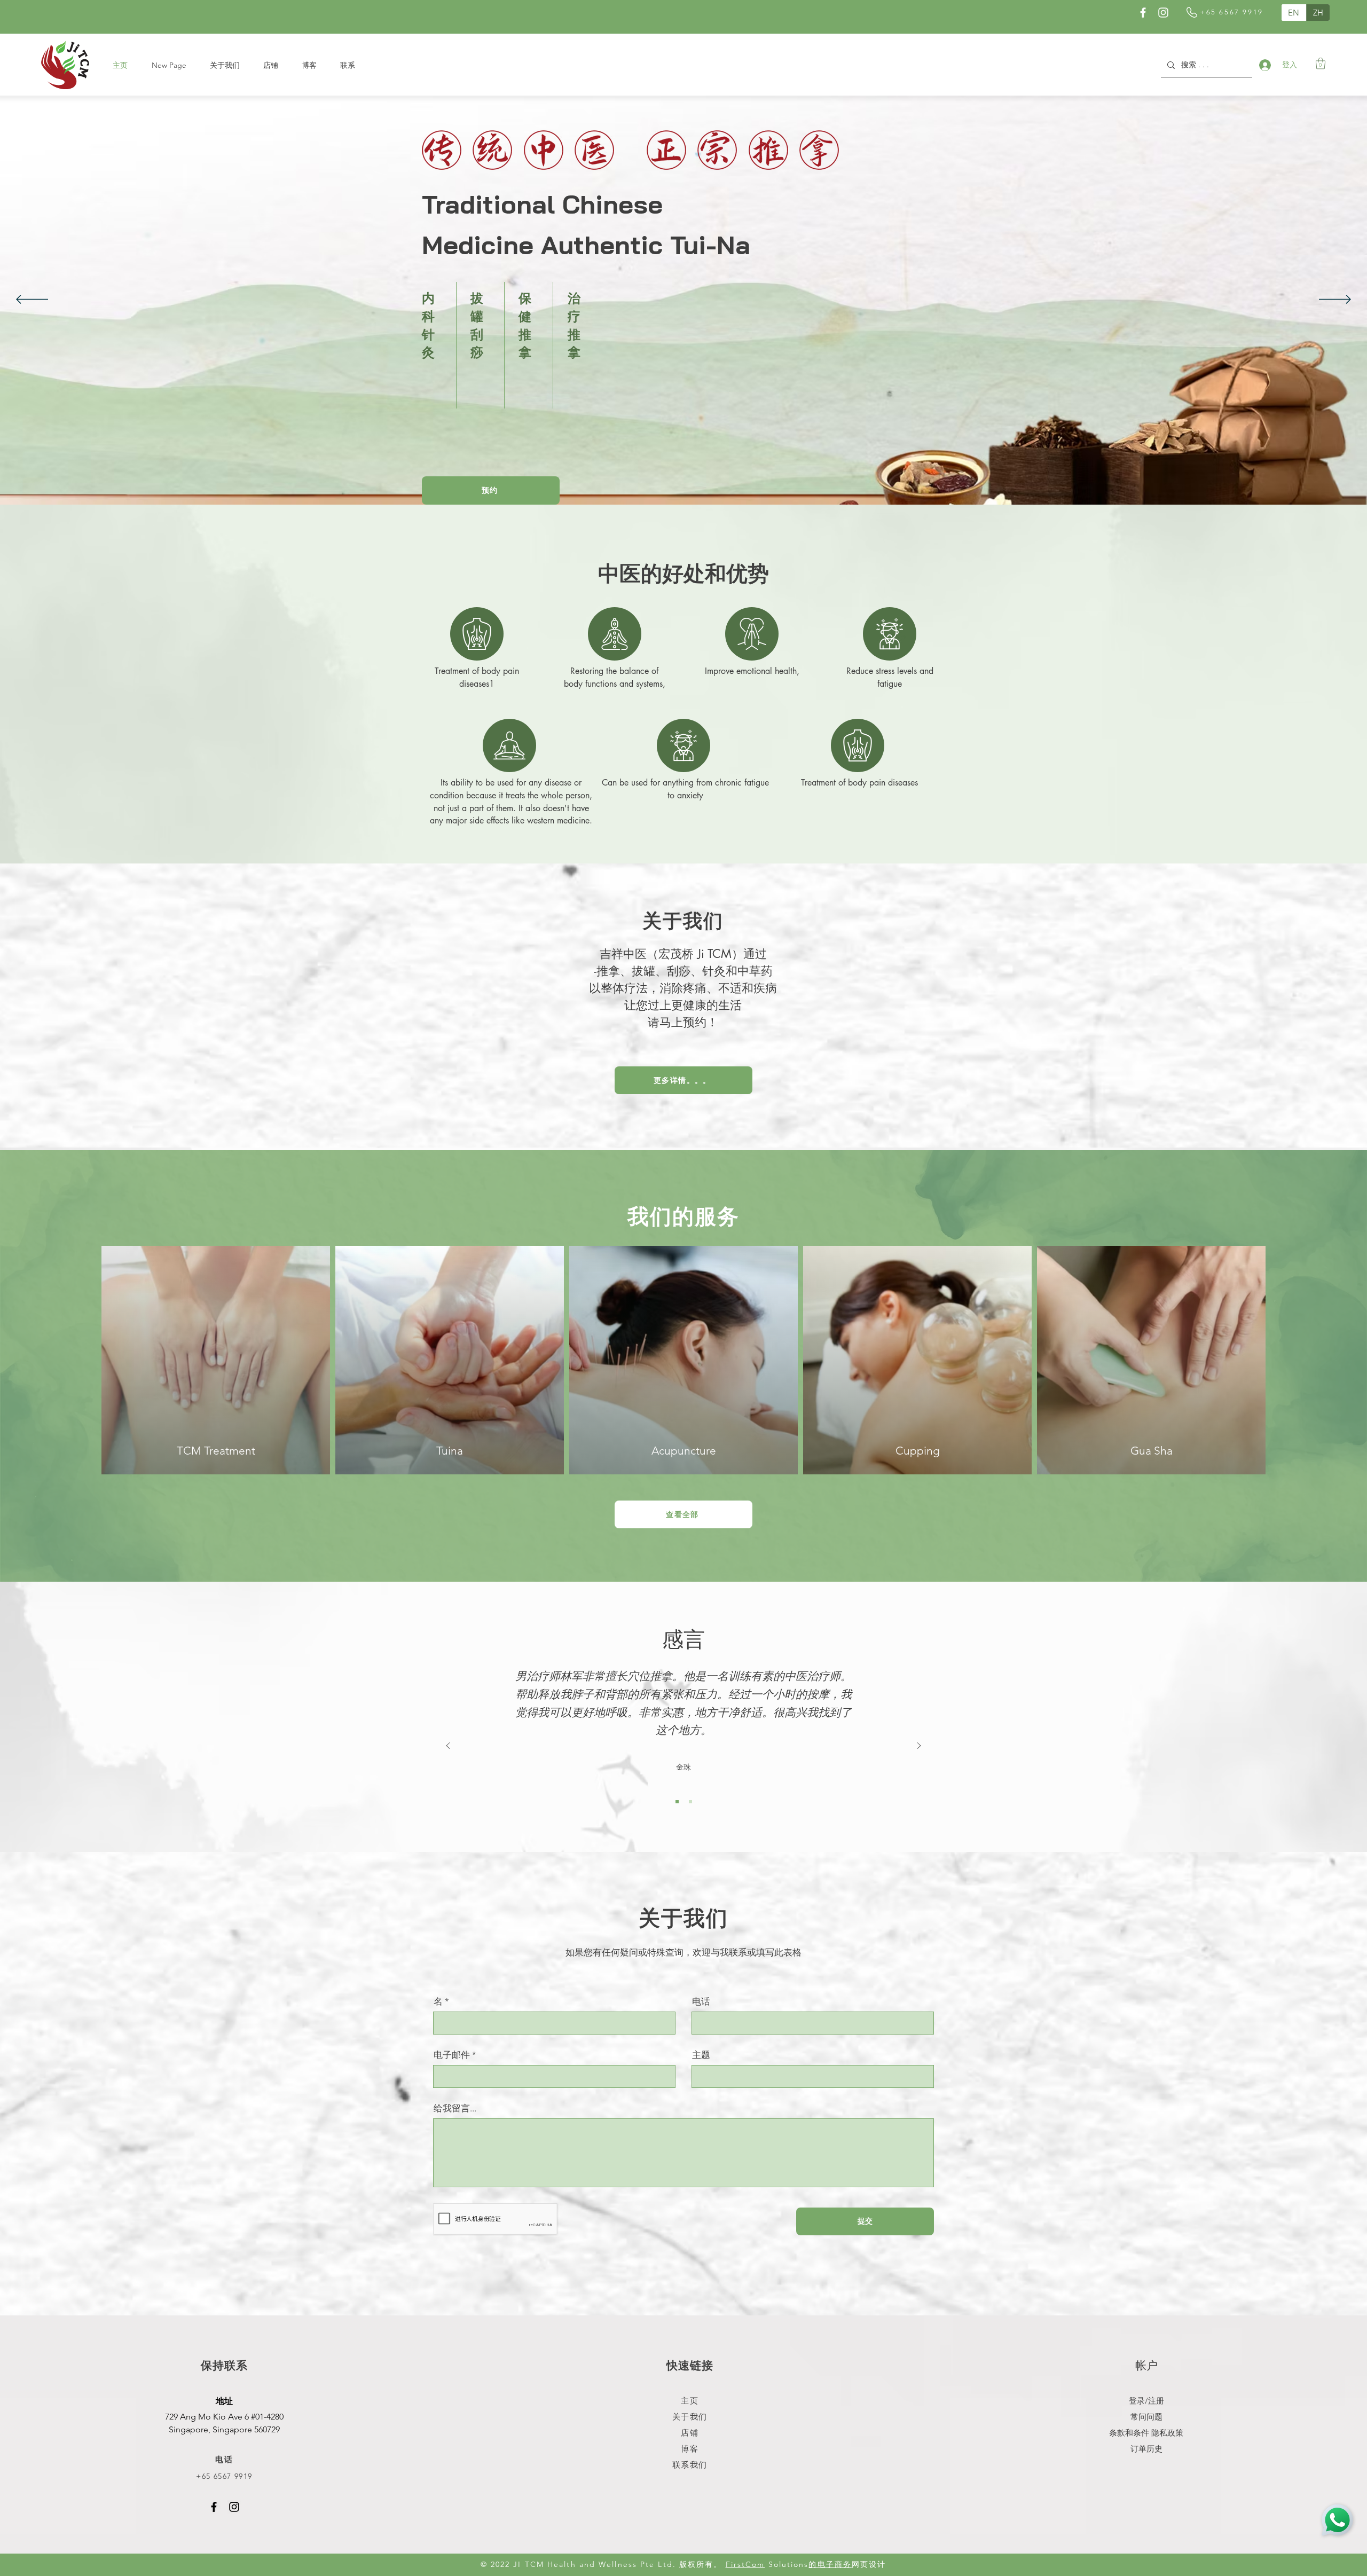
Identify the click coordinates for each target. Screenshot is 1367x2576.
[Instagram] (1163, 12)
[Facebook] (1143, 12)
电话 (701, 2001)
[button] (1320, 63)
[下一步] (1335, 300)
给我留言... (455, 2108)
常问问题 (1146, 2417)
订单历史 (1146, 2449)
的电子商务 (830, 2564)
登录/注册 (1146, 2401)
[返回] (32, 300)
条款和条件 (1129, 2433)
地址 (224, 2402)
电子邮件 (452, 2055)
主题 (701, 2055)
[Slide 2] (690, 1801)
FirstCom (745, 2564)
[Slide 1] (677, 1801)
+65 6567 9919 (224, 2476)
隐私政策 (1167, 2433)
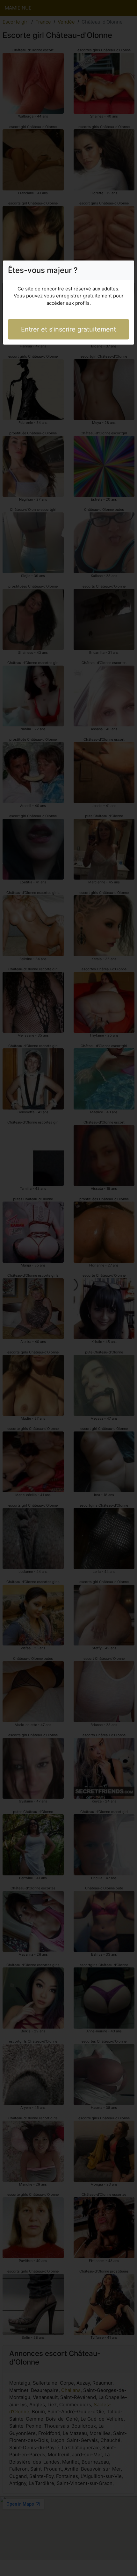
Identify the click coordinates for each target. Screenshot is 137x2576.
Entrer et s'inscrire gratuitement (68, 329)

### YOUR INSTRUCTIONS
After reading the records above, work out how many lines contain "coordinates" and give that number only.

### RESPONSE BOX
2